#### [Set problem]
Pick out every line in the entries below that contains the string "computer", and copy each one in full.

#### [Raw records]

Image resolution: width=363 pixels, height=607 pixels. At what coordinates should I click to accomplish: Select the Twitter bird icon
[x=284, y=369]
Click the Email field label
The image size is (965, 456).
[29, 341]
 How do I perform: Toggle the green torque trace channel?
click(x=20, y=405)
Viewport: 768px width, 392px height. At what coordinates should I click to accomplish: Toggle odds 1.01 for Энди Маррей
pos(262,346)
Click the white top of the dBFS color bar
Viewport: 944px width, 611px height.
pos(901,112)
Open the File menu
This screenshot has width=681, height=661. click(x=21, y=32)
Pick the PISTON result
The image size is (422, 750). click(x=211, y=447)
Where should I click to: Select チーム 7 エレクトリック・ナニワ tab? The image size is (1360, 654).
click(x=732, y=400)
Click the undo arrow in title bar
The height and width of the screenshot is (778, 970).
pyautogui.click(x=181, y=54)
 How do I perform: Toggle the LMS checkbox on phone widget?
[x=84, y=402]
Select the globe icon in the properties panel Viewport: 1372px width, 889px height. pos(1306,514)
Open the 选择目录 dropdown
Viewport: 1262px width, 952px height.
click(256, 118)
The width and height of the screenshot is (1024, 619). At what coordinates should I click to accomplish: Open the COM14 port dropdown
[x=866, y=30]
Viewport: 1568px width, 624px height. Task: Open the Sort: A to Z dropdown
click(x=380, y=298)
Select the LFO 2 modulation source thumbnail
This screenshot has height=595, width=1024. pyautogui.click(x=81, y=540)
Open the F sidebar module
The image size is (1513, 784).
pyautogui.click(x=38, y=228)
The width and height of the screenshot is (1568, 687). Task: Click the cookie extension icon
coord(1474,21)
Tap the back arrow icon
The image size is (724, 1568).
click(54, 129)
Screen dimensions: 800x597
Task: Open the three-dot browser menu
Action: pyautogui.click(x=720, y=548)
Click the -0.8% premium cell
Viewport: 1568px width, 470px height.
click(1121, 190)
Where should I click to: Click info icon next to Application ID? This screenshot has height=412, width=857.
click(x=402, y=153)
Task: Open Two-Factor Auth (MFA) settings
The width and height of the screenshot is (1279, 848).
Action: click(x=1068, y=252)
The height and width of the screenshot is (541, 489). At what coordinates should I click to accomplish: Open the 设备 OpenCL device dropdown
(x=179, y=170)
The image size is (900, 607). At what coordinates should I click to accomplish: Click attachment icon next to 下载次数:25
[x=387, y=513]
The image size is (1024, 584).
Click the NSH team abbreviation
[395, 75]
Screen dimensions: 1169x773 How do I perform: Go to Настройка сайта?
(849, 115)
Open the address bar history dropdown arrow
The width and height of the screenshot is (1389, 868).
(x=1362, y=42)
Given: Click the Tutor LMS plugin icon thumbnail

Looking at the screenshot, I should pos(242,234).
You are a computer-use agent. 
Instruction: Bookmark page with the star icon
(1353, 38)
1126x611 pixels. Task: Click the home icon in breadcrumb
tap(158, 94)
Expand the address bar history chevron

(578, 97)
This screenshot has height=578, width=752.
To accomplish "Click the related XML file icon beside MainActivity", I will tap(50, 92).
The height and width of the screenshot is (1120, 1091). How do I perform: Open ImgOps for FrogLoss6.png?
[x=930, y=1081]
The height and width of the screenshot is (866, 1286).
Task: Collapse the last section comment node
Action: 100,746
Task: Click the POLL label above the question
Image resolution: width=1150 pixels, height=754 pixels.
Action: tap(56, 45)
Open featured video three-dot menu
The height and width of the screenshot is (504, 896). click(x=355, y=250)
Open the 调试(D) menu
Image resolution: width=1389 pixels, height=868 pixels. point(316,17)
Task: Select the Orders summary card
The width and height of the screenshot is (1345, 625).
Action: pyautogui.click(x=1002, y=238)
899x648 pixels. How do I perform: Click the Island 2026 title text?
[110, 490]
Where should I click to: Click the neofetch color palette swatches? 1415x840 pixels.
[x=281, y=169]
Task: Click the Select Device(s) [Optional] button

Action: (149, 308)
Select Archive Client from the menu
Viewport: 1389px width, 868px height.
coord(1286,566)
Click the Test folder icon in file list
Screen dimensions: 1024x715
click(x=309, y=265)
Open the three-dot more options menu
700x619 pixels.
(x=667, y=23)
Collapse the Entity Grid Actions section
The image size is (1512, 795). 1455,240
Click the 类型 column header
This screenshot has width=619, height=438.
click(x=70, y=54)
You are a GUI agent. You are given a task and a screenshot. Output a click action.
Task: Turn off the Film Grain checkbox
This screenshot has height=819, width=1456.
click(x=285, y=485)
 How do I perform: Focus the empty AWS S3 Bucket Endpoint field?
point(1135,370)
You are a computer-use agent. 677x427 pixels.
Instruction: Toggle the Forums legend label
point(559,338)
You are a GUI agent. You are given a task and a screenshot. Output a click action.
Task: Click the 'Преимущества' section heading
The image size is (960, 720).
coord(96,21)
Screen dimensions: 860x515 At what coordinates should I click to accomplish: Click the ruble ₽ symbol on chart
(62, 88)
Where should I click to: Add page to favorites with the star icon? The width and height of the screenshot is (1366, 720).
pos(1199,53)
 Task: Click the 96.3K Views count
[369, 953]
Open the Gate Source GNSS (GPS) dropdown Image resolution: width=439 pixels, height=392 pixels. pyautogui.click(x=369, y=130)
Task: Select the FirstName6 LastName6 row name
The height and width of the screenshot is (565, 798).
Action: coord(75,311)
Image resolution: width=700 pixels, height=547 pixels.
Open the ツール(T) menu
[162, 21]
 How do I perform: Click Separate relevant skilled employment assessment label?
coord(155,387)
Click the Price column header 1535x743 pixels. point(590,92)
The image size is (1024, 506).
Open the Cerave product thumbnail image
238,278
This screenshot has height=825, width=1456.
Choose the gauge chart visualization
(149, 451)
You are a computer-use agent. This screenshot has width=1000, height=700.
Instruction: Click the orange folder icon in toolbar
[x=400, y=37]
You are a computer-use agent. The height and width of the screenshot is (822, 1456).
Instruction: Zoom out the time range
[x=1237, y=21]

#### [Written answer]
You are a computer-use agent. 
You are a computer-use agent. 677x427 pixels.
You are a computer-use agent. This screenshot has width=1000, height=700.
You are a computer-use agent. The height and width of the screenshot is (822, 1456).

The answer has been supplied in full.